Es posible que carezca de delicadeza de sentimientos el ignorante con firme y vigorosa confianza en sí mismo, pero se evita, en cambio, las preocupaciones y angustias de ánimo que suelen padecer los románticos y escrupulosos por demás, porque la energía mental del iletrado se halla virgen aún, sin que las teorías partidistas la hayan unilateralizado, ni amedrentado el reconocimiento de lo mucho que todavía le queda por conocer. Cuando vacila y retrocede el erudito, sigue el ignorante avanzando impávido.

El debilitamiento de la propia confianza y el aumento de la timidez, es muchas veces una lamentable consecuencia de la cultura superficial.

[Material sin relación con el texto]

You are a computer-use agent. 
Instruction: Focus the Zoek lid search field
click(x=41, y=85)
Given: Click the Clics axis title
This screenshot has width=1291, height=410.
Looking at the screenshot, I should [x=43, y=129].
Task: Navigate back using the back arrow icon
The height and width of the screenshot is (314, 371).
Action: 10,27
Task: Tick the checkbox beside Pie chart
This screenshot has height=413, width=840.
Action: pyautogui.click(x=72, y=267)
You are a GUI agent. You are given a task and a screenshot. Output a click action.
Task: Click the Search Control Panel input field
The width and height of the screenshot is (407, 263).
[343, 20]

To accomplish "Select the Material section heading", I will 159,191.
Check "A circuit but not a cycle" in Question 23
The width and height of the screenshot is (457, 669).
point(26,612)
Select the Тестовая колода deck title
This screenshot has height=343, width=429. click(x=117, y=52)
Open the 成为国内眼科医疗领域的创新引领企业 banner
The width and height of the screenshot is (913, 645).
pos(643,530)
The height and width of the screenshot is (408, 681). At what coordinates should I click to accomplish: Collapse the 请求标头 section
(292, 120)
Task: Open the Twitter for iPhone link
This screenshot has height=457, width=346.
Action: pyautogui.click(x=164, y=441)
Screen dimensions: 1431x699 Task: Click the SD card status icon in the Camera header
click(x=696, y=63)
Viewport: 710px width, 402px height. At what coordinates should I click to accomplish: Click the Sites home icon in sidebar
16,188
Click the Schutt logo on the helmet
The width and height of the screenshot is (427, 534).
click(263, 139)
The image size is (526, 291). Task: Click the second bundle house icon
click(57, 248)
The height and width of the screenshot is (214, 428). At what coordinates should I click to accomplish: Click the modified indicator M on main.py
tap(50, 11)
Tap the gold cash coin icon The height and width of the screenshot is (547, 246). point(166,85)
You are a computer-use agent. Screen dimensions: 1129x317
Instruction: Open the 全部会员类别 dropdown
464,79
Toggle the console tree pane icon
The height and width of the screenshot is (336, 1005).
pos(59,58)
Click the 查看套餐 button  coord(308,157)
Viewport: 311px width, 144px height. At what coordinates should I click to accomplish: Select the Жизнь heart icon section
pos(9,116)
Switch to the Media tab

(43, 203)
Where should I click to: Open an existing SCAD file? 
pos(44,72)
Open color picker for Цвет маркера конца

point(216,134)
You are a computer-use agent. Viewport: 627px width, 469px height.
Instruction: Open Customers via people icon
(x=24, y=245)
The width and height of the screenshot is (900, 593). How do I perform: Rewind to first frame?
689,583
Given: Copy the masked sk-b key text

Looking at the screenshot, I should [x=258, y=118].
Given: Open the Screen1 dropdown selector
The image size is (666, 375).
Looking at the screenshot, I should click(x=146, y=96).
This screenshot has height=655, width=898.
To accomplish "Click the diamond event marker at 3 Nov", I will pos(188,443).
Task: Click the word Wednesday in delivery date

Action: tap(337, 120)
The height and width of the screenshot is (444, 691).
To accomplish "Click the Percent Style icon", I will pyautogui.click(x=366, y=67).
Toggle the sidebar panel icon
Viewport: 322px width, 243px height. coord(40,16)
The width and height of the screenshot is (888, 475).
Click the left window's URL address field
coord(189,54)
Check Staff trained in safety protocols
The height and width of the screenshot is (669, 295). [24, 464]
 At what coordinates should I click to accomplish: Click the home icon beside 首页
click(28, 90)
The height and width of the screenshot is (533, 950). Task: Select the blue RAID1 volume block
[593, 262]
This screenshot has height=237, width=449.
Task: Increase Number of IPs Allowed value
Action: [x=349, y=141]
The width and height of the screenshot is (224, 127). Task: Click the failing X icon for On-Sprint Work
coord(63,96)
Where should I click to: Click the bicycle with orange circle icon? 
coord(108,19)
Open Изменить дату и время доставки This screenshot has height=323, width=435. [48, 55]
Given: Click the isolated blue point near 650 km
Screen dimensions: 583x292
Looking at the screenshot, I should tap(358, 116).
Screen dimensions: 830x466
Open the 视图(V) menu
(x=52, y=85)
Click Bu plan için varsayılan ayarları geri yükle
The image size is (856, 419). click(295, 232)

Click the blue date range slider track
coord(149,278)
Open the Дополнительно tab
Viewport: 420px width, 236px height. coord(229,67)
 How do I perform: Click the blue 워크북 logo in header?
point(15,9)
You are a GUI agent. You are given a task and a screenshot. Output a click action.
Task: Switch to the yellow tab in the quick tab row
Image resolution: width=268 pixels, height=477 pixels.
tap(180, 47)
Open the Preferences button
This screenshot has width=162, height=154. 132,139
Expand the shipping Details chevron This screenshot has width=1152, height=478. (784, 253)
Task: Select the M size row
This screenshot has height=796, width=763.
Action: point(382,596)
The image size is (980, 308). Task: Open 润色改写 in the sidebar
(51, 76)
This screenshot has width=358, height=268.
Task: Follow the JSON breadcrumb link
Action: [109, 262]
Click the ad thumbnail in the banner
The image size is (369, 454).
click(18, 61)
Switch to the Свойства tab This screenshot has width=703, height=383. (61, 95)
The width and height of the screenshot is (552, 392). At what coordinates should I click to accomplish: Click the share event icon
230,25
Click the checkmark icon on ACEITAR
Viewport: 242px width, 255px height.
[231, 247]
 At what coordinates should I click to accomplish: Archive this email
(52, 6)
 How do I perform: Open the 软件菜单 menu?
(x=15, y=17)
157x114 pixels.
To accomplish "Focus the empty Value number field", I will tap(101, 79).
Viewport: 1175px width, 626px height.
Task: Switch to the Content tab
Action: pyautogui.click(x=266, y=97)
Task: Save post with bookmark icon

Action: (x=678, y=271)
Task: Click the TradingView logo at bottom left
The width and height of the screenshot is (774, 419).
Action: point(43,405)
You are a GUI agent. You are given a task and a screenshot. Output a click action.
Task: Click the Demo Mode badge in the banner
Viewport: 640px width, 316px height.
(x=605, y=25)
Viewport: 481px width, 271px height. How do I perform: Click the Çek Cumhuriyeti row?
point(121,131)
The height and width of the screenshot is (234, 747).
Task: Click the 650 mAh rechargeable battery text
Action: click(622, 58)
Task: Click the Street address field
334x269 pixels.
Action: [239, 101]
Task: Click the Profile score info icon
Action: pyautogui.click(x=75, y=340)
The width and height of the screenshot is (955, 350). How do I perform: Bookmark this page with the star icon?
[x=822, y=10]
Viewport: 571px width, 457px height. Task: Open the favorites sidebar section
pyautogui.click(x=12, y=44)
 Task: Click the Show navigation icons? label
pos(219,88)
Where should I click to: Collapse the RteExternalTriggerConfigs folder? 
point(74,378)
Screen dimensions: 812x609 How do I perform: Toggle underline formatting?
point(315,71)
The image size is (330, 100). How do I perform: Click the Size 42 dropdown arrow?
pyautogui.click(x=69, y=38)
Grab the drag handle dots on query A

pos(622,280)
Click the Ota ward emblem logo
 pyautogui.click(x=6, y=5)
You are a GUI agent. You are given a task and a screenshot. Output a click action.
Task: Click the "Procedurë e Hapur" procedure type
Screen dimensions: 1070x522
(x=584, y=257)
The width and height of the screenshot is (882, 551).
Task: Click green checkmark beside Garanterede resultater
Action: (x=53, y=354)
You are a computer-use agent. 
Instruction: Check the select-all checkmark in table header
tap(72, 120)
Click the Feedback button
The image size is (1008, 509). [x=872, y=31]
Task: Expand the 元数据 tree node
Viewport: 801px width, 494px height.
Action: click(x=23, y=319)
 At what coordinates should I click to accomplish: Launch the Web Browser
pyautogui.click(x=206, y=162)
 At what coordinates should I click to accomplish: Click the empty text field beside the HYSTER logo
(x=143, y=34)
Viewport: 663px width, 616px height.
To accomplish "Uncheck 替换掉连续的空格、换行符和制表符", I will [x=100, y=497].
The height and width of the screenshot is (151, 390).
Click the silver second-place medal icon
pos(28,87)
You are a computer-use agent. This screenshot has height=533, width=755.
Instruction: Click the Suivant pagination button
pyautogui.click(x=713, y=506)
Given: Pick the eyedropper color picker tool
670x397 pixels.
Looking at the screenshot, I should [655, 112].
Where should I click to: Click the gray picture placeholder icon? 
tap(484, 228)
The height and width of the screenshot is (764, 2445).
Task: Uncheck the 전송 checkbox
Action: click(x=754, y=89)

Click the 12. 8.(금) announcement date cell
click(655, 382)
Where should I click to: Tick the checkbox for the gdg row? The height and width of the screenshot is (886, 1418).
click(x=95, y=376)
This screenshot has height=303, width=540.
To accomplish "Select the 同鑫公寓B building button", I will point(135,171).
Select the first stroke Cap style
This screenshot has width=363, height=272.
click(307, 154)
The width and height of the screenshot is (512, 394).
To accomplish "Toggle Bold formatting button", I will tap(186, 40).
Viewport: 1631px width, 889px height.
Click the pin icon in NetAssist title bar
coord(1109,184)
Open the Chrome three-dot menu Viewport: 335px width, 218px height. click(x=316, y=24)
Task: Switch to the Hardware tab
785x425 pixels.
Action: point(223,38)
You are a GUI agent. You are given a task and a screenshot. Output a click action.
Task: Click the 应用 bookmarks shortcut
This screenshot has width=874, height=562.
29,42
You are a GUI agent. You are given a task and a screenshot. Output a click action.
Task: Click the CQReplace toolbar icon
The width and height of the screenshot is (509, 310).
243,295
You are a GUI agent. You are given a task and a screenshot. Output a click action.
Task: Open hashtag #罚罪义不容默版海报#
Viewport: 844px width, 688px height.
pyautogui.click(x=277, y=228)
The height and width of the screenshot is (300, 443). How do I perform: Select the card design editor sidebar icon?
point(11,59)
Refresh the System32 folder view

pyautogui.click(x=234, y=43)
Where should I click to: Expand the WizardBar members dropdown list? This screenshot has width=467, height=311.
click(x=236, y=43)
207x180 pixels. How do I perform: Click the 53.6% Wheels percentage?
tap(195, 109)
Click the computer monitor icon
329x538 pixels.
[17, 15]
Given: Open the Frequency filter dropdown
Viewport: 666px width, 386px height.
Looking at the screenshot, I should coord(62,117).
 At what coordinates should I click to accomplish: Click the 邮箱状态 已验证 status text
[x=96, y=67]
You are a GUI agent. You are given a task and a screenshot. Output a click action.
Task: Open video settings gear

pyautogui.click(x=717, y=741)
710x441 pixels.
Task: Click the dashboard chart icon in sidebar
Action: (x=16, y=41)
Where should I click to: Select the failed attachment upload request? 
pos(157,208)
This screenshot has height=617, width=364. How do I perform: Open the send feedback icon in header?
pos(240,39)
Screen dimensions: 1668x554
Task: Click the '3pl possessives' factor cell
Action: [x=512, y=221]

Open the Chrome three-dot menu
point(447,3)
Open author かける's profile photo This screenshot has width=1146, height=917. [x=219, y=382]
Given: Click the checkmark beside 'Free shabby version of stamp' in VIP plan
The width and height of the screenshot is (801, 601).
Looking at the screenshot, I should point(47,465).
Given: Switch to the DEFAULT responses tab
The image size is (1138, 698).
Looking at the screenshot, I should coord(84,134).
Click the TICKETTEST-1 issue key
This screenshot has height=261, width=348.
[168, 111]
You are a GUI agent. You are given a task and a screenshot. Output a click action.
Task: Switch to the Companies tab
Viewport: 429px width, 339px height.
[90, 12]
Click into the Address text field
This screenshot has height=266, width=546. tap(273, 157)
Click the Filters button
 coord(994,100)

Conocí a muchos jóvenes que iniciaron los estudios secundarios con una ilimitada confianza en sus aptitudes y facultades, con una recia fuerza de afirmación; pero los mismos, al recibirse, habían perdido estas óptimas prendas de carácter, las cuales habían sido substituidas por la timidez y el retraimiento de toda afirmación, que echan a perder de tan lamentable manera las facultades ejecutivas del hombre.
Los hombres muy eruditos son, por lo general, retraídos, tímidos y poco o nada aptos para la acción. En lugar de afirmarla, niegan y esfuman su personalidad.
La modestia, la paciencia, la tolerancia, constituyen cualidades en extremo estimables cuando se hallan en su verdadero lugar, pero resultan perjudiciales si no se subordinan a una propia confianza vigorosa y a la afirmación audaz.

Las virtudes que podríamos denominar de resignación y de conformidad, podrán tener un valor cuantioso para el perfeccionamiento puramente moral de carácter, desde el ángulo confesionalmente religioso, pero no son las que convienen al hombre práctico que intenta alcanzar el éxito material, aunque sea sin perjuicio del prójimo.
Deberán mantenerse incólumes en cualquier contingencia, las facultades de acometividad y de ejecución, o de lo contrario la vida quedará truncada.